In 2016, 2017, and 2018, I introduced bills to decriminalize the simple possession of marijuana for personal use by adults, and to eliminate jail time for those who possess small amounts of marijuana in their homes for personal use. Currently, millions of dollars of your money is wasted every year to incarcerate otherwise law-abiding and productive adults who use marijuana for medical or recreational purposes. Many more resources are wasted when these same adults lose their jobs and livelihoods, and face other problems because of minor, non-violent drug records for offenses which are fully legal in the District of Columbia and a growing number of other states. Under my legislation, as an alternative to conviction, jail, and a lifelong criminal record, adults committing no drug offense other than simple possession would receive a civil fine if apprehended. These bills have unfortunately been killed every year by the Criminal Law Subcommittee of the Courts of Justice Committee.
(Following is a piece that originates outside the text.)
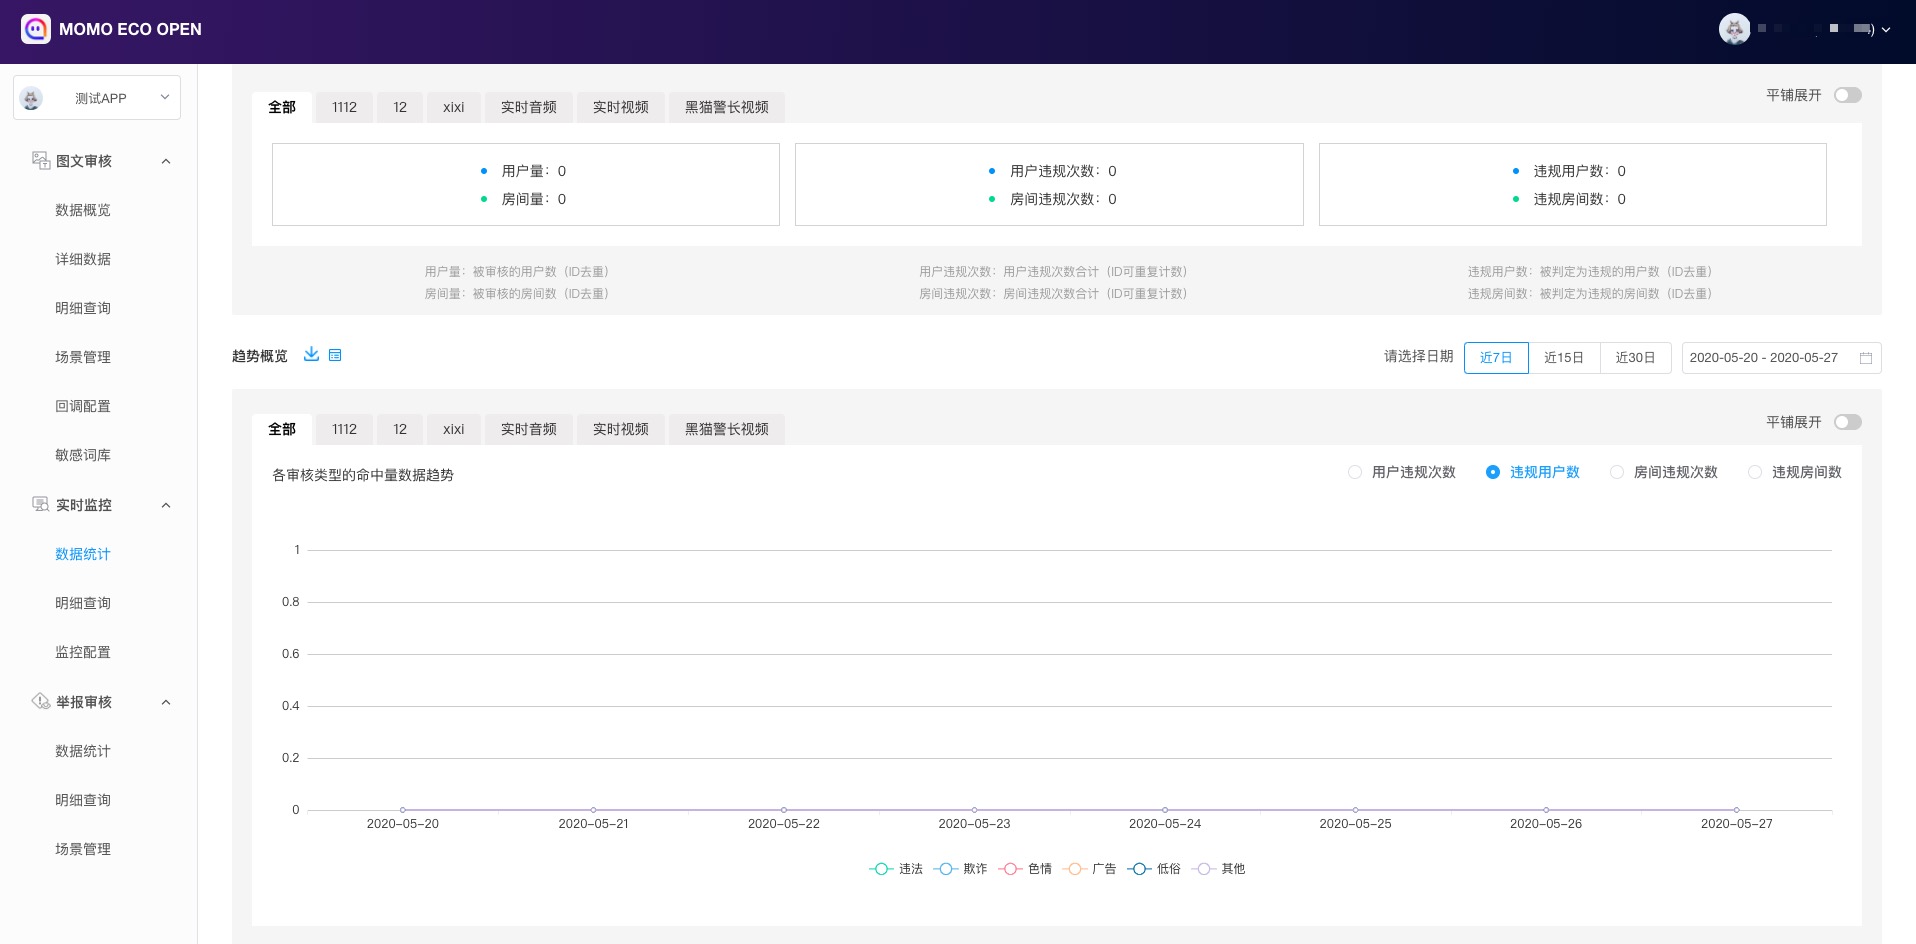
Task: Open 黑猫警长视频 tab in chart panel
Action: [x=726, y=429]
Restoration of Port Host Impact Fees to Our Communities
Among the greatest frustrations I experienced while serving on the City Council was the Commonwealth’s failure to fund a long-standing budget line item that would provide the cities of Norfolk, Portsmouth, and Newport News state funds to help pay for the extra costs associated with managing port-related traffic in our communities. While the ports of Virginia, most of which are in my House district, serve as a key economic driver for the entire Commonwealth, we, the taxpayers of Norfolk and Portsmouth, have been unfairly required to pay for the vital roadway maintenance needed to support port-related traffic out of our own pockets. For years, our repeated requests to the General Assembly for these critically-needed funds went unanswered.
In the 2016 session, the General Assembly passed a responsible, two-year balanced budget. That budget fully funded public safety and increased funding for our education system without raising taxes. During this process, I fought for a budget amendment to restore full state funding to Norfolk, Portsmouth, and Newport News for the long-ignored port host impact fees. I am pleased that, with the support of the House Appropriations Committee, I was able to fully restore payment of these fees to Norfolk and Portsmouth– where every dollar counts.
We are currently working on a new budget in the 2018 session which will cover the next two years of state operations.